= Stated task =
Please put the lines from the one with "The image size is (1316, 923)." up to and including the one with "Activate the 一箭三雕" into a JSON list of strings, one string per line, leaving out blank lines. Include no other lines.

(Records of locating words and elements)
--- start ---

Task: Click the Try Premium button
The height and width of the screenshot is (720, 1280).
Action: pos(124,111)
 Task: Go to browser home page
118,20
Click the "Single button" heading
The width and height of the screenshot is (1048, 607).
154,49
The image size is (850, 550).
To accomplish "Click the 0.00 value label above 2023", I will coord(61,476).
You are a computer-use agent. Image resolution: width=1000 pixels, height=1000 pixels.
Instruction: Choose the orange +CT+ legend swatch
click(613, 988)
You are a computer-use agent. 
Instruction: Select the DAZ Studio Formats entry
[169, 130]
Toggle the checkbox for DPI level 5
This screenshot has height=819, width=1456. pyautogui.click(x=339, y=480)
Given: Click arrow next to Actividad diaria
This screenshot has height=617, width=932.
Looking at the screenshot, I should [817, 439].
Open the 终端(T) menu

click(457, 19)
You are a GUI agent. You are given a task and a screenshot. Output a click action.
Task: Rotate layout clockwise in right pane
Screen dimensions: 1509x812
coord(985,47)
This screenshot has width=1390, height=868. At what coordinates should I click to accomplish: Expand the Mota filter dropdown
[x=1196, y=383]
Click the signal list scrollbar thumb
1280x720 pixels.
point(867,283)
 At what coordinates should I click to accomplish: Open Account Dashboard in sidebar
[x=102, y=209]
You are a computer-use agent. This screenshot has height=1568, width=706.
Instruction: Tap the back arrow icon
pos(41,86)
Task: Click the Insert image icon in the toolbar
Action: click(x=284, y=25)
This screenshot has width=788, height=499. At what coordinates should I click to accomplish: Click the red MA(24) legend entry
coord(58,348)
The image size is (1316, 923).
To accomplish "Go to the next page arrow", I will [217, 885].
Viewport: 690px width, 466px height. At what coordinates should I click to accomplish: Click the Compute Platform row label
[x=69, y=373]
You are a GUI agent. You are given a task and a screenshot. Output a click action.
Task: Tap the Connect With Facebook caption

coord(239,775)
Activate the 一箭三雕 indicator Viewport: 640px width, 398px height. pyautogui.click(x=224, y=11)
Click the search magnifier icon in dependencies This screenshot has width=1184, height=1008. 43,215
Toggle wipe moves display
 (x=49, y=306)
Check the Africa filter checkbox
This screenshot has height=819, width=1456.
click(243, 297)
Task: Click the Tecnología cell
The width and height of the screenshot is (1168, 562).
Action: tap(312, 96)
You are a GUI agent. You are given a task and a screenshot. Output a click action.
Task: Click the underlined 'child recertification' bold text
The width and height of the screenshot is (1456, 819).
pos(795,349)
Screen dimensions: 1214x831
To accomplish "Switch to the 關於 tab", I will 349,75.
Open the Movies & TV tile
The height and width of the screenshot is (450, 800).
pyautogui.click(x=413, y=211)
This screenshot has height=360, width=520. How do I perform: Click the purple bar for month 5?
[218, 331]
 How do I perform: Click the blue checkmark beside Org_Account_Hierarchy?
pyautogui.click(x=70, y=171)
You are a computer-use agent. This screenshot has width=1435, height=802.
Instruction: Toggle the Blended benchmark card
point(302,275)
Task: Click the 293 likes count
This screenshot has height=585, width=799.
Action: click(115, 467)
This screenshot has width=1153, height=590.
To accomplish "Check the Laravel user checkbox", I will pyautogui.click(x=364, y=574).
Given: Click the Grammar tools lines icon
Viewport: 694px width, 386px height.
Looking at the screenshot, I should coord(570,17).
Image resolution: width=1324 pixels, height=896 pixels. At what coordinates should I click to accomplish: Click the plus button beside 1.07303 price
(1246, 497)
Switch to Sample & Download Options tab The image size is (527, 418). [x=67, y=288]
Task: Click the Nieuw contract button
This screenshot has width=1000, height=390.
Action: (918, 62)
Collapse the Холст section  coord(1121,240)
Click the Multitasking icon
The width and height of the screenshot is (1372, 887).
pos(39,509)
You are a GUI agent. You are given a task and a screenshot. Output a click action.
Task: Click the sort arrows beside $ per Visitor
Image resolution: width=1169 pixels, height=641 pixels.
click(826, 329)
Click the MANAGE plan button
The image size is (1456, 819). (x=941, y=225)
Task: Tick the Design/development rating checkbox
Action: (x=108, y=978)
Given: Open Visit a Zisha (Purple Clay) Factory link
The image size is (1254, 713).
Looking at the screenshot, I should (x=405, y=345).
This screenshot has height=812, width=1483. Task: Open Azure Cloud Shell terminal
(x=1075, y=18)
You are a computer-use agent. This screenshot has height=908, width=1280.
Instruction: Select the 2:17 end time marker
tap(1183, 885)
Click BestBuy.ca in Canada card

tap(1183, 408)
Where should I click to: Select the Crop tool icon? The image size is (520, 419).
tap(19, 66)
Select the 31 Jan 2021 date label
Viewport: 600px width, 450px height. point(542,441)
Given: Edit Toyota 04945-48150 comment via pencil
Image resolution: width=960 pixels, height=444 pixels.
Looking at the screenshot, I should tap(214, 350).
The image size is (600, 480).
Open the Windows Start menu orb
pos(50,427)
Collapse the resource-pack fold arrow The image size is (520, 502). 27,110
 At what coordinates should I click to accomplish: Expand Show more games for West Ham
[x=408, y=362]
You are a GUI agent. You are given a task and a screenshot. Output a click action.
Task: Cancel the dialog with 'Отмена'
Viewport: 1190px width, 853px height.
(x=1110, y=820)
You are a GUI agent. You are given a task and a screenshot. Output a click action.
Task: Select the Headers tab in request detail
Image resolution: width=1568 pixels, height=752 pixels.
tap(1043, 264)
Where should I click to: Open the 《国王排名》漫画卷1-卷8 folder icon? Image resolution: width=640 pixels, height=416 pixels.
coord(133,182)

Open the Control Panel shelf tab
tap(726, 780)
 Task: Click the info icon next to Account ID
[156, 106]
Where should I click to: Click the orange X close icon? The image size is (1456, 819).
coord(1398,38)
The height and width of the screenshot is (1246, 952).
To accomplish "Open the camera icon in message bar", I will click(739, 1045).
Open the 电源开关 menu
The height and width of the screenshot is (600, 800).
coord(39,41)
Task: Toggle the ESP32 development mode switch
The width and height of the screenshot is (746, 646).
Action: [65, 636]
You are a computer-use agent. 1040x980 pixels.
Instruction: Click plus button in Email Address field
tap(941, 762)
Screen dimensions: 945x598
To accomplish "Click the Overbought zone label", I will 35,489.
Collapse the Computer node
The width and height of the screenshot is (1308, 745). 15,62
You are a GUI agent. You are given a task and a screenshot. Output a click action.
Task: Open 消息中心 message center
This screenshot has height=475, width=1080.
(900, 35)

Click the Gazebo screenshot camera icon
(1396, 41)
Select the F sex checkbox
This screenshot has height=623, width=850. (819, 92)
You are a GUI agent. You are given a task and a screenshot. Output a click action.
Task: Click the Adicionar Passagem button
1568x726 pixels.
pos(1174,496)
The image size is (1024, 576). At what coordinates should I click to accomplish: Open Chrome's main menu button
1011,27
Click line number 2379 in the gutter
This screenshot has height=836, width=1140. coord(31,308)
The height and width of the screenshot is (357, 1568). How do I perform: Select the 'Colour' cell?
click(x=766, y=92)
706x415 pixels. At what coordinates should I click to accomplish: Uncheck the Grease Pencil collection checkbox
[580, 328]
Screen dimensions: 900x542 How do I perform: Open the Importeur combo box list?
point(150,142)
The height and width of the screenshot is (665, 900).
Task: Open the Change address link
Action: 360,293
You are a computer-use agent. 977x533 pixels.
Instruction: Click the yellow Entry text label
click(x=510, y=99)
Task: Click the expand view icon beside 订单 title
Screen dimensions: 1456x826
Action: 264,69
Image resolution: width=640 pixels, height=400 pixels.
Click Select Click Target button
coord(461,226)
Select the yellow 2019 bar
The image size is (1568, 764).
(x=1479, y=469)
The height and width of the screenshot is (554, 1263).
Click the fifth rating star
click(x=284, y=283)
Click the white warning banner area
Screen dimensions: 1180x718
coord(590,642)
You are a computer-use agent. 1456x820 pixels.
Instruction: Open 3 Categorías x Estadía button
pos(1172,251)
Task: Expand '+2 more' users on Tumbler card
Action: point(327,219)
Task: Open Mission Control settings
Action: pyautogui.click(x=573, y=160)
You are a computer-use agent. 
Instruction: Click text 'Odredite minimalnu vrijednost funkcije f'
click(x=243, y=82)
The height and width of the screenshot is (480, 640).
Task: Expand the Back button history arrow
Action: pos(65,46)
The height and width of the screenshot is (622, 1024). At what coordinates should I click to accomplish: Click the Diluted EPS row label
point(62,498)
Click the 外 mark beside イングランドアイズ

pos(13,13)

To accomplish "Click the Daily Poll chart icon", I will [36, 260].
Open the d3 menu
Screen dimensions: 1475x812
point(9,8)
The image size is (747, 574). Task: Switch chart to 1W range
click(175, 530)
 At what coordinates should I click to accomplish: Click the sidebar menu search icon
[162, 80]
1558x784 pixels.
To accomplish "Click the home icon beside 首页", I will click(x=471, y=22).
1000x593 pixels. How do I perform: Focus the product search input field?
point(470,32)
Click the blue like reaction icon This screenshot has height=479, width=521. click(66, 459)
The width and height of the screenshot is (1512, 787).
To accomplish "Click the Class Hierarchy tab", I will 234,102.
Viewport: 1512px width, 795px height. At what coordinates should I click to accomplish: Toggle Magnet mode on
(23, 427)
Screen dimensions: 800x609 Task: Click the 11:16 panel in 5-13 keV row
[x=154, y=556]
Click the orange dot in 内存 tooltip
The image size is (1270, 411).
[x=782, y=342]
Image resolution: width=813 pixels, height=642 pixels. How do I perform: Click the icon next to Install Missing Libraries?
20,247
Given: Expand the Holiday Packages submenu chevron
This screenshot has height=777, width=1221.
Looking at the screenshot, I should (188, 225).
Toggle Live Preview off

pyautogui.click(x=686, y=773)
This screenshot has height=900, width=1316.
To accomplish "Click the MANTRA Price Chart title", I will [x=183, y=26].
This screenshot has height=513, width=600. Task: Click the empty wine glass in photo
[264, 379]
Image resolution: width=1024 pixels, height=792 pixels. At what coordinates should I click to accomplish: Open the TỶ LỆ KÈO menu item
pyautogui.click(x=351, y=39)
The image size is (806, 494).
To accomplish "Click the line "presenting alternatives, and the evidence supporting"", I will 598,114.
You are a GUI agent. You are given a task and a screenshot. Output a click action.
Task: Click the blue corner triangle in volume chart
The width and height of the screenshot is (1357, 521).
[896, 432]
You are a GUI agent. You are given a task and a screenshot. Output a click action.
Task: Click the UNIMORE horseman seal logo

--- end ---

= Written solution =
[
  "The image size is (1316, 923).",
  "To accomplish \"Go to the next page arrow\", I will [217, 885].",
  "Viewport: 690px width, 466px height. At what coordinates should I click to accomplish: Click the Compute Platform row label",
  "[x=69, y=373]",
  "You are a GUI agent. You are given a task and a screenshot. Output a click action.",
  "Task: Tap the Connect With Facebook caption",
  "coord(239,775)",
  "Activate the 一箭三雕 indicator Viewport: 640px width, 398px height. pyautogui.click(x=224, y=11)"
]